The request: Please print the lines of the entries below word for word, leaving out the pictures.

◆ ◆ ◆ ◆ ◆ ◆ ◆

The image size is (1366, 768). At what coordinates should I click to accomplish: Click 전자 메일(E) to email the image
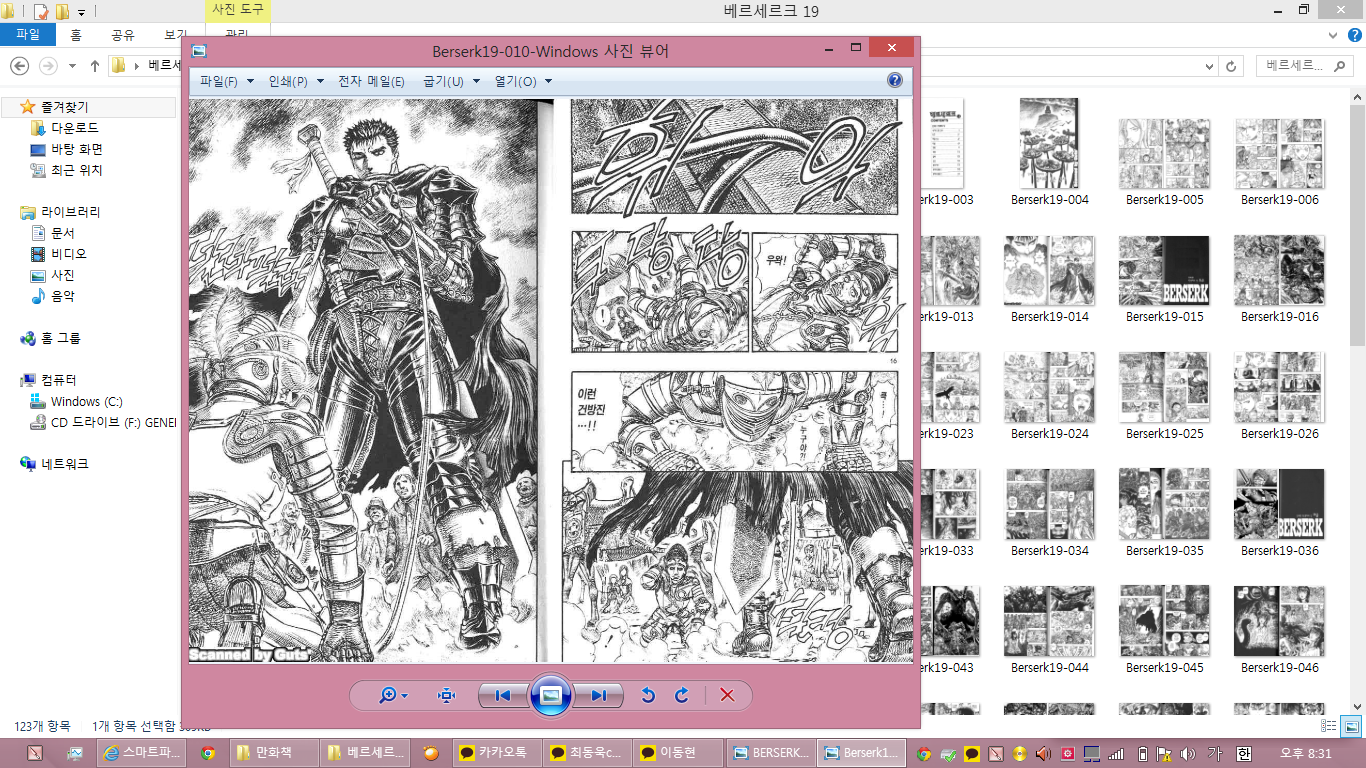click(371, 82)
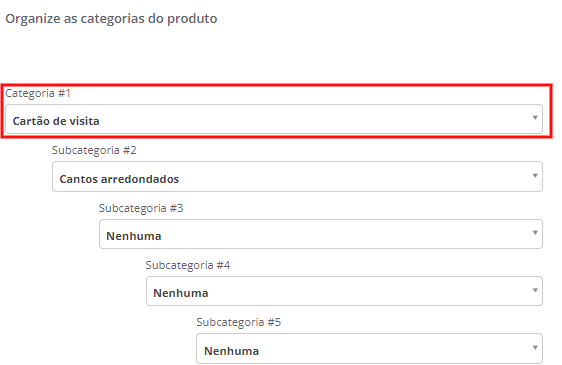The height and width of the screenshot is (365, 562).
Task: Click the 'Subcategoria #2' field label
Action: click(94, 150)
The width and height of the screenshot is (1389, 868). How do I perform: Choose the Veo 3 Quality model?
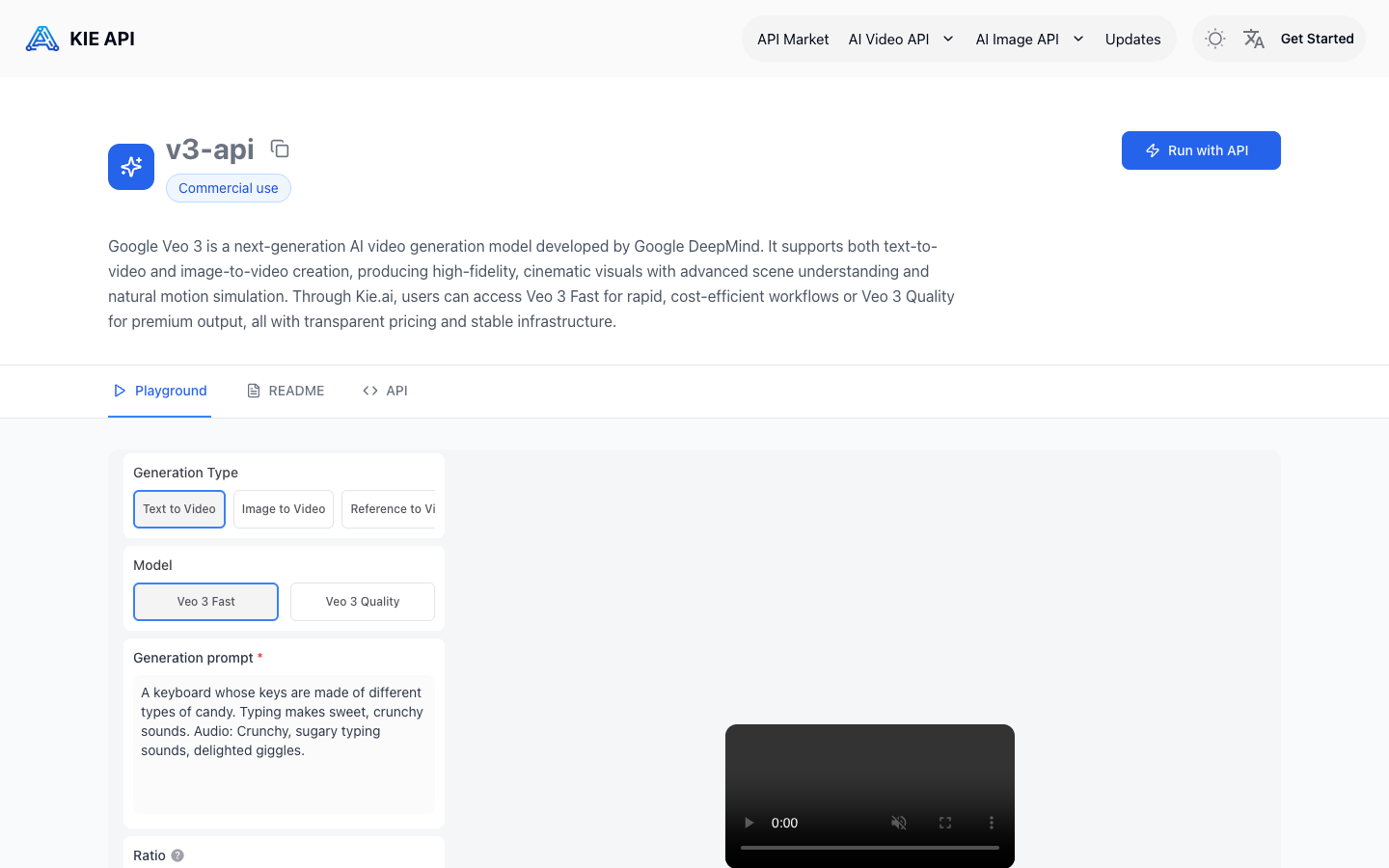point(363,602)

◆ ◆ ◆ ◆ ◆ ◆ ◆

Answer to this problem:
The image size is (1366, 768). At what coordinates should I click to accomplish: Click 전자 메일(E) to email the image
click(371, 82)
The height and width of the screenshot is (365, 562).
Task: Click the 'Subcategoria #2' field label
Action: click(94, 150)
The width and height of the screenshot is (1389, 868). How do I perform: Choose the Veo 3 Quality model?
point(363,602)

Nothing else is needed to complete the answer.